Military and NYSC camp markets in Nigeria

Mammy markets are a feature within Nigerian military barracks and National Youth Service Corps camps. They play a role as a social and economic centre for military personnel and their families. The history of Mammy markets is associated with Mammy Maria Ochefu, who, in 1959, embarked on a venture to supplement her family's income by selling soft drinks, including the millet-based beverage known as kunu. Her work, coupled with the support of the barracks community, led to the establishment of dedicated spaces within barracks for similar enterprises, giving rise to what is now known as a "Mammy Market."

== History ==
Mammy markets, now integral to Nigerian military life, have their origins in the initiative of Mammy Maria Ochefu. In 1959, Ochefu, a new resident at the barracks in Abakpa, Enugu, sought to earn extra income. Her venture began with the sale of soft drinks, including the popular millet-based beverage known as kunu. Soldiers were drawn to her doorstep due to the freshness and nutritional value of her kunu.

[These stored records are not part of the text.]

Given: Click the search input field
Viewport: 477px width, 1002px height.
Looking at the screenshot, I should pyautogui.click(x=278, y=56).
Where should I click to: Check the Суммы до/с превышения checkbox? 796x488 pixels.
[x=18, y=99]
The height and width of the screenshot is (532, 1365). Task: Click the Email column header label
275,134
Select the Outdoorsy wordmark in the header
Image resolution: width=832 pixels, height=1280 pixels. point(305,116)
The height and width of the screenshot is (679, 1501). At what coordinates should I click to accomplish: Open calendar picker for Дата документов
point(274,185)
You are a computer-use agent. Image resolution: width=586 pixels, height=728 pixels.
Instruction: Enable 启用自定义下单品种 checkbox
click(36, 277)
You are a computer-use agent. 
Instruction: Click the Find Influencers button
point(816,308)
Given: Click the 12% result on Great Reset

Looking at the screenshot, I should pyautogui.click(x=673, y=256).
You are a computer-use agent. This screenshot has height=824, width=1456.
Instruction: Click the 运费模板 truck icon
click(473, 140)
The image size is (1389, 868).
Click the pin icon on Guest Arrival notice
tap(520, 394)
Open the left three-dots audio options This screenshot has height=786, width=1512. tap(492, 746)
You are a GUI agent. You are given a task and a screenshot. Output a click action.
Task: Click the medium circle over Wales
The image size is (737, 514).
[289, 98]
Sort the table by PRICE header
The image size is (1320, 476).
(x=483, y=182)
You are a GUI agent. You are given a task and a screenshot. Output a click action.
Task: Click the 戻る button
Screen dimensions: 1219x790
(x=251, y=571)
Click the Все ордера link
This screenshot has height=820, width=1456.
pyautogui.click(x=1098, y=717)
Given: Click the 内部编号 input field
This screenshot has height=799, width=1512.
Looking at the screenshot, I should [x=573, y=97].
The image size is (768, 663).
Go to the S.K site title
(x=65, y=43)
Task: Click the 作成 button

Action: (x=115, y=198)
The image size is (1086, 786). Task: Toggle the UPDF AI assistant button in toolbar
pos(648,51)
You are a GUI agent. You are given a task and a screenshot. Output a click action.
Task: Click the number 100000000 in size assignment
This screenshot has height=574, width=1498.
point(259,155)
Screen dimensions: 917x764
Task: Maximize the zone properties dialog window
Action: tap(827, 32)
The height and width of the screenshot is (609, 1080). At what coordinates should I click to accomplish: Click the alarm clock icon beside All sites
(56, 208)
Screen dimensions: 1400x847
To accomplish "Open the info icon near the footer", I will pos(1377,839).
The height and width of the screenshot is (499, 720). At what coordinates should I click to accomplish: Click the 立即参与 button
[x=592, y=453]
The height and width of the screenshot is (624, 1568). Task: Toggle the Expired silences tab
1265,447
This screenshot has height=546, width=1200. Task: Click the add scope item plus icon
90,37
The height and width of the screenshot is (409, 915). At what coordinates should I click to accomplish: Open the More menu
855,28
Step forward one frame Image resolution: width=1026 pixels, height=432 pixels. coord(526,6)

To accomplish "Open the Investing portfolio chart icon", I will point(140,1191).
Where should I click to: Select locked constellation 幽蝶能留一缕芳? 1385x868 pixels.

However, her entrepreneurial endeavour faced opposition from the Regiment Sergeant Major (RSM), who cited concerns about flies attracted by the open-air sales. The RSM ordered Mammy Ode to stop making and selling kunu. Mammy Ode and her husband, a non-commissioned military officer, hesitated to challenge the RSM's authority.

Word of the situation spread throughout the barracks, garnering support from soldiers, officers, and civilians. They emphasized the positive impact of Mammy Ode's kunu on the barracks community. Eventually, the RSM yielded to the pressure, allowing Mammy Ode a dedicated space within the barracks for her business.

Mammy Ode's stall quickly became a hub of activity, with her kunu in high demand. Other women within the barracks followed suit, setting up stalls and diversifying their offerings. The sector of the barracks housing this bustling marketplace came to be known as the "Mammy Market." Over time, Mammy markets began to appear in military installations across Nigeria.

The influence of Mammy markets extended beyond the military, reaching National Youth Service Corps (NYSC) camps and even some educational institutions, where areas for food sales were colloquially referred to as "Mammy Market."

== Development and structure ==
Mammy markets are typically found within or near military barracks and National Youth Service Corps camps, offering a range of products, including food, clothing, electronics, and household items. Many Mammy markets have modernized, featuring mini supermarkets, restaurants, and salons.